== TEXT PROVIDED ==
━━━━━━━━━━━━━━━━

# New build Single garage tart up



## olionabike (Feb 1, 2017)

Hi guys, I'm new here, mainly because I never knew this many people were so OCD with there cars like myself  
Anyway, I came across this forum when searching the inter web for double garage builds ect as I've been toying with either building one or moving house.
After much thought and the missis also having a voice, we've decided to move, however it won't be for a good year or two.

So, I thought I'd get my current single garage where I want it so I can at least detail and service/repair my car happily.

Before pic when we bought the house;









Very happy with the size for a single, especially a new build! Still not a double 
Anyway, the initial plan was to plasterboard the walls however I thought I'd try painting the inside first and if it doesn't cut the mustard I'll plasterboard at a later date.

Current pics from today;

















Will be finishing the paint tomorrow then it's on to boarding the ceiling out and painting it white along with either spot lights or led beams not sure yet, then either grey floor paint or R-Tek tiles, not 100% yet

Cheers guys, will update throughout the build 

Sent from my iPhone using Tapatalk


----------



## dholdi (Oct 1, 2008)

Nice, I presume you are not too bothered about spiders ?


----------



## chongo (Jun 7, 2014)

What's that lurking on the third shelf in the back ground:doublesho

Is that the new flex polishing machine :lol::lol:


----------



## Derek-Eddleston (Aug 17, 2016)

While it's at the bare bones stage, I'd add more double power sockets so that you can avoid extension cables and trailing leads.


----------



## montana (Mar 3, 2011)

Very nice car too. What size is your garage ?

How do you find it size wise for working on / cleaning the car ?

Looking to move myself and finding that a single garage will come in many shapes and sizes so keen to hear some real world experience.


----------



## 121DOM (Sep 16, 2013)

Hi

Will be very interested to see the progress. Moving soon to and will have a garage again after 2 years with just a carport. Looking into lights, floor and cabinets in advance. Good luck!!


----------



## olionabike (Feb 1, 2017)

━━━━━━━━━━━━━━━━

== SHORT EXERCISE A ==
Name each distinct username that posts in the garage thread.
The listing after this point has no connection to the garage thread.

━━━━━━━━━━━━━━━━

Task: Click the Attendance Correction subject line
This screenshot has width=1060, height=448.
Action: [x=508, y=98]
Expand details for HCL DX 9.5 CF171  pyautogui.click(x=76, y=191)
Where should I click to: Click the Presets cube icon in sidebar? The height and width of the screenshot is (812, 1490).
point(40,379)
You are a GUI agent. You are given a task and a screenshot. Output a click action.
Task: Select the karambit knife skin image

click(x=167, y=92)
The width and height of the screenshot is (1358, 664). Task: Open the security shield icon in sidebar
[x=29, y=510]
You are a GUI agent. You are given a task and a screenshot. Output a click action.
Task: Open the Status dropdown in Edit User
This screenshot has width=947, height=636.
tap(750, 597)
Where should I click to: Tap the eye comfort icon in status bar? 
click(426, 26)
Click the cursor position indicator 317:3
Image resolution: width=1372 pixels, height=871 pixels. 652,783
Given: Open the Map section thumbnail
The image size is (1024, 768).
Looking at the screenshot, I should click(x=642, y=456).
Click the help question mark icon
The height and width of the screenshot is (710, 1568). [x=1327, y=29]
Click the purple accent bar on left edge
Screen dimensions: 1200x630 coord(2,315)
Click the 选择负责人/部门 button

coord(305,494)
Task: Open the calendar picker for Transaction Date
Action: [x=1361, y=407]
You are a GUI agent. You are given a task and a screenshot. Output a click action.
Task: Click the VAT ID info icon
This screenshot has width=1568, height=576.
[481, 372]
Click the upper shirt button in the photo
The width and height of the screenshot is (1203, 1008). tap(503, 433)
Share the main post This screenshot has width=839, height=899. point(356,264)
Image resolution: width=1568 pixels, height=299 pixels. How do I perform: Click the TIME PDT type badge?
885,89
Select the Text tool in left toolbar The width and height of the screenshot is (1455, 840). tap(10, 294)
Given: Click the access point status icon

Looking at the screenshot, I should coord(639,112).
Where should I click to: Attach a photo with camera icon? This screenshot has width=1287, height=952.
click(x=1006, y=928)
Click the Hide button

━━━━━━━━━━━━━━━━

== SHORT EXERCISE B ==
Update the lines of the listing from its first line through the line holding "point(40,379)", inclusive, replacing "sidebar" with "side panel" and changing nothing else.

== EXERCISE RESPONSE A ==
olionabike, dholdi, chongo, Derek-Eddleston, montana, 121DOM

== EXERCISE RESPONSE B ==
Task: Click the Attendance Correction subject line
This screenshot has width=1060, height=448.
Action: [x=508, y=98]
Expand details for HCL DX 9.5 CF171  pyautogui.click(x=76, y=191)
Where should I click to: Click the Presets cube icon in side panel? The height and width of the screenshot is (812, 1490).
point(40,379)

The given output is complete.